Аркадина (горько качая головой). Мой бедный, бедный мальчик. Я была тебе скверной матерью, я была слишком увлечена искусством и собой — да-да, собой. Это вечное проклятье актрисы: жить перед зеркалом, жадно вглядываться в него и видеть только собственное, всегда только собственное лицо. Мой милый, бесталанный, нелюбимый мальчик… Ты — единственный, кому я была по-настоящему нужна. Теперь лежишь там ничком, окровавленный, раскинув руки. Ты звал меня, долго звал, а я все не шла, и вот твой зов утих…
Дорн (удивленно поднимает брови). Ирина Николаевна, погодите-ка… Вы сказали: «Ничком, раскинув руки»? Но вы не входили в комнату. Откуда же вы знаете, что Константин Гаврилович лежит именно в этой позе? Я ведь ее не описывал.

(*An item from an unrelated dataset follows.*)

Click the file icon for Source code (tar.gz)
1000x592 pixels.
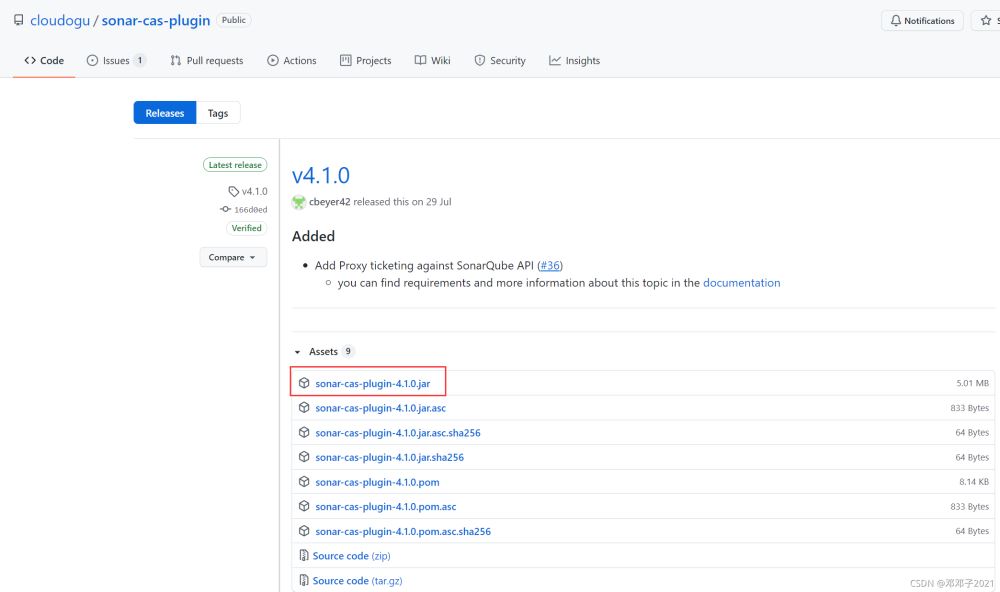tap(304, 581)

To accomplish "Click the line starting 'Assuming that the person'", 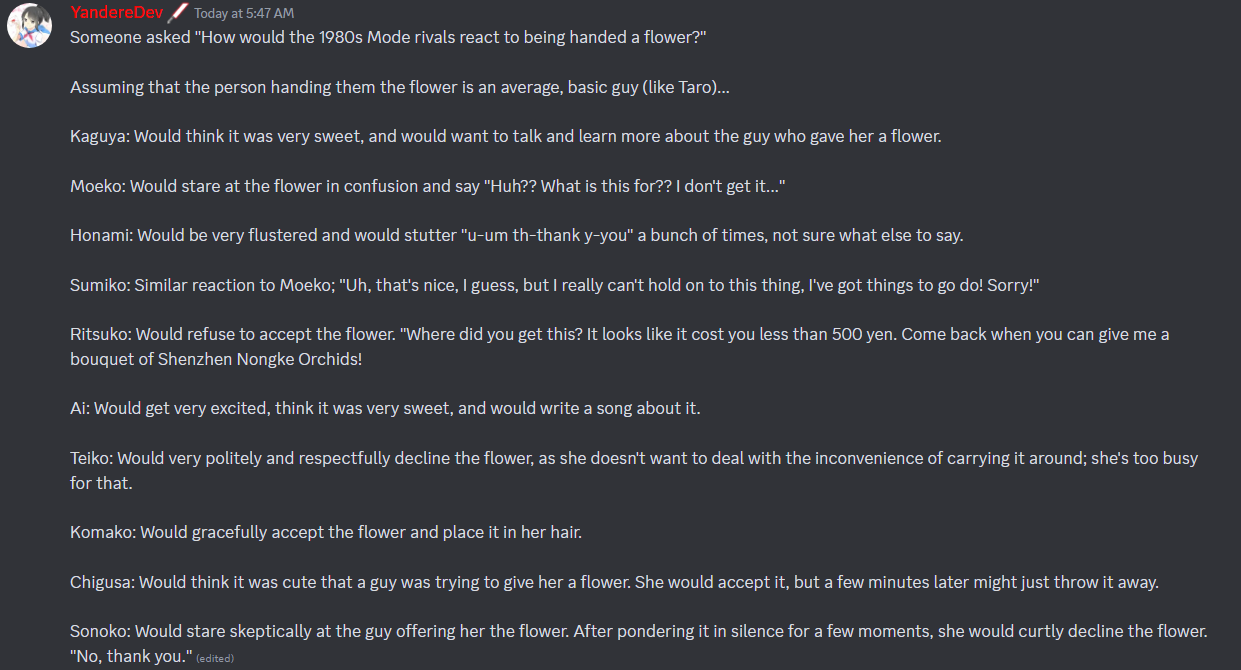I will 399,87.
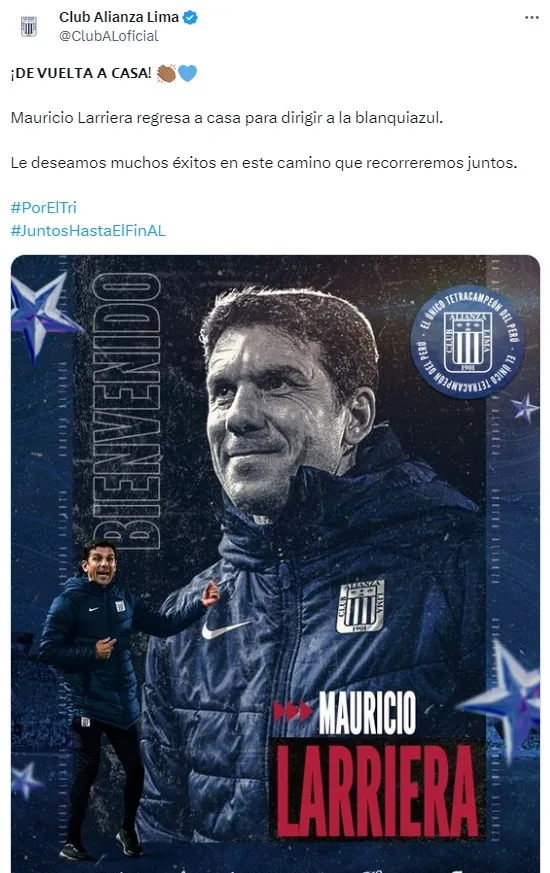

Аркадина (судорожно схватившись рукой за горло). Я… я вижу его именно таким. Это воображение актрисы. Сердце матери, в конце концов. Да-да, сердце матери, оно ведь вещее…
Пауза. Все на нее смотрят.
Что? Что вы все так на меня смотрите? Уж не думаете ли вы… что я убила собственного сына? Чего ради? Зачем?
Тригорин (отшатывается от нее, истерически кричит). Зачем? Зачем?! Я знаю зачем! Самка! Мессалина! О, мне следовало сразу догадаться! Ну конечно! Ты всегда, всегда мешала мне жить, всегда стояла на пути моего счастья! Ты погубила меня, высосала по капле всю кровь! Паучиха!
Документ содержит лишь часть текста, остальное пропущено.